Otra de las iniciativas destacadas por los testigos del período fue la creación del Departamento de Control de Calidad para la línea San Martín, propuesta que fue realizada por un ingeniero de Junín (José Calcagni) a las máximas autoridades de los ferrocarriles. En rigor, este proyecto coincidía con la orientación que los ingenieros militares que estaban a cargo del ferrocarril pretendían darle a la empresa, al separar las tareas de control de las de planificación y ejecución. Esta iniciativa resultaba novedosa para la época porque ampliaba la medición de la calidad, que, hasta el momento, estaba circunscripta a los materiales, a las tareas de reparación. De esta manera, desde un espacio que gozaba de autonomía respecto del taller, se determinaba la calidad de cada una de las tareas llevadas adelante en el centro reparador, a partir de parámetros objetivos que habían sido analizados y establecidos previamente. El departamento, hipotéticamente, era capaz de limitar la salida de un tren si encontraba que no estaban dadas las condiciones de seguridad aceptables, así como de evaluar la calidad de los establecimientos y de cada una de las tareas realizadas.

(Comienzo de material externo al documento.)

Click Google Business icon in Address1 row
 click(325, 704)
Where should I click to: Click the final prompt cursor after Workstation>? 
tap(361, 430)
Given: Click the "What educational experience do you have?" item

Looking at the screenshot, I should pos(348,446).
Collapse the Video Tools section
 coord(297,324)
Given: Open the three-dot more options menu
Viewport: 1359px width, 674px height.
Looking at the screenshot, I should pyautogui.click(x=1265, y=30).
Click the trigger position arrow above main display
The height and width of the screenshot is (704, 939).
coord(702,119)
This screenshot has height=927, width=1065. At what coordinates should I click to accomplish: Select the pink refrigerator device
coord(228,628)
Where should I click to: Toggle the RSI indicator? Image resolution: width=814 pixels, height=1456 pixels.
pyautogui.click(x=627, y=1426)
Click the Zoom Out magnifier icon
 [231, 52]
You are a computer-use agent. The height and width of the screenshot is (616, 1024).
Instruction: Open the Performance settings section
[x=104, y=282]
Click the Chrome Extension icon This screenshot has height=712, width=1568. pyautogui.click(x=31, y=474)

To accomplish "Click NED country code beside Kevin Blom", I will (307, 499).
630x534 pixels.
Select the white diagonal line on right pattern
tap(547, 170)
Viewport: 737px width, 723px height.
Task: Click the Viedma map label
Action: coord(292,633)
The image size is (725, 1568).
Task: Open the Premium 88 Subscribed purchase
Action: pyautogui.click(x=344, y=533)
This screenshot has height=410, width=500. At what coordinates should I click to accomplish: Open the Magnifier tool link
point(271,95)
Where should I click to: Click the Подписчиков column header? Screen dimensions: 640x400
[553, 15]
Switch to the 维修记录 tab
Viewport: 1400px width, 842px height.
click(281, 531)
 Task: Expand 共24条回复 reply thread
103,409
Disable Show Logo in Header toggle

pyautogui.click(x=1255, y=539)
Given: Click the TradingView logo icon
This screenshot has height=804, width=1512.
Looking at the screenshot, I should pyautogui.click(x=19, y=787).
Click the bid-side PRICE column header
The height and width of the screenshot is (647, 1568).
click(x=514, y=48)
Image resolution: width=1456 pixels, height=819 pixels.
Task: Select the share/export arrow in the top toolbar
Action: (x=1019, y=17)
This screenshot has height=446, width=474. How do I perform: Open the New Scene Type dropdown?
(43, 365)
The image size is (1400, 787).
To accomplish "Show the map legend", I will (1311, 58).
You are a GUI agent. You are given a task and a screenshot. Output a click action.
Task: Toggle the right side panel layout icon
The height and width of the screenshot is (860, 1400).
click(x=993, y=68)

En conjunto, ambas iniciativas (PERT y Control de Calidad) se orientaron a dar respuesta a la demanda social de mejorar el servicio ferroviario, optimizando el uso de recursos humanos y materiales. En ese sentido, estas experiencias tomaron como insumos valores anteriores asociados a la administración británica que permanecieron en el colectivo ferroviario durante los veinte años posteriores a la nacionalización en relación con las definiciones de cómo debían ser los resultados del trabajo ferroviario y que, en particular, durante la gestión de De Marchi encontraron un contexto propicio para expresarse. Cabe aclarar que, si bien se advierte una continuidad en cuanto a los valores que orientaban la labor, los métodos empleados, en rigor, se correspondían con las técnicas más modernas de la época que apuntaban a establecer parámetros objetivos para definir los mencionados valores de calidad y de eficiencia, en contraposición a la inspección práctica que caracterizó a los ingleses.

En suma, tanto PERT como Control de Calidad permitieron consolidar en Junín una identidad asociada a la capacidad técnica y a la excelencia de la mano de obra local. Las dificultades que tuvieron ambas iniciativas de desarrollarse más allá de la gestión de De Marchi y obtener el apoyo político necesario para continuar no impidieron que la memoria de estos ferroviarios quedara anclada en esas vivencias que parecían definir quiénes eran, de qué eran capaces y qué habrían podido hacer. Así, se trató de experiencias que, a la vez que produjeron sentidos para construir la identidad y el imaginario ferroviarios, también dieron lugar a sentimientos de frustración, impotencia y nostalgia a partir de las conjeturas de lo que los ferroviarios habrían podido lograr si se les hubiera dado apoyo a estos proyectos.


  1. S. Hall sostiene que, para que el proceso de identificación se consolide, es preciso que tenga lugar la marcación y ratificación de límites simbólicos y la producción de efectos de frontera. Es decir, que exista un “afuera constitutivo”, un “otro” a partir del cual sea posible definir lo que no se es (2003: 19).
  2. Para Hall, las identidades siempre funcionan como un encuentro en que algo queda afuera y excluido de ella: “La unidad, la homogeneidad interna que el término identidad trata como fundacional, no es una forma natural sino construida de cierre, y toda identidad nombra como su otro necesario, aunque silenciado y tácito, aquello que le ‘falta’” (2003: 19). El destacado es mío.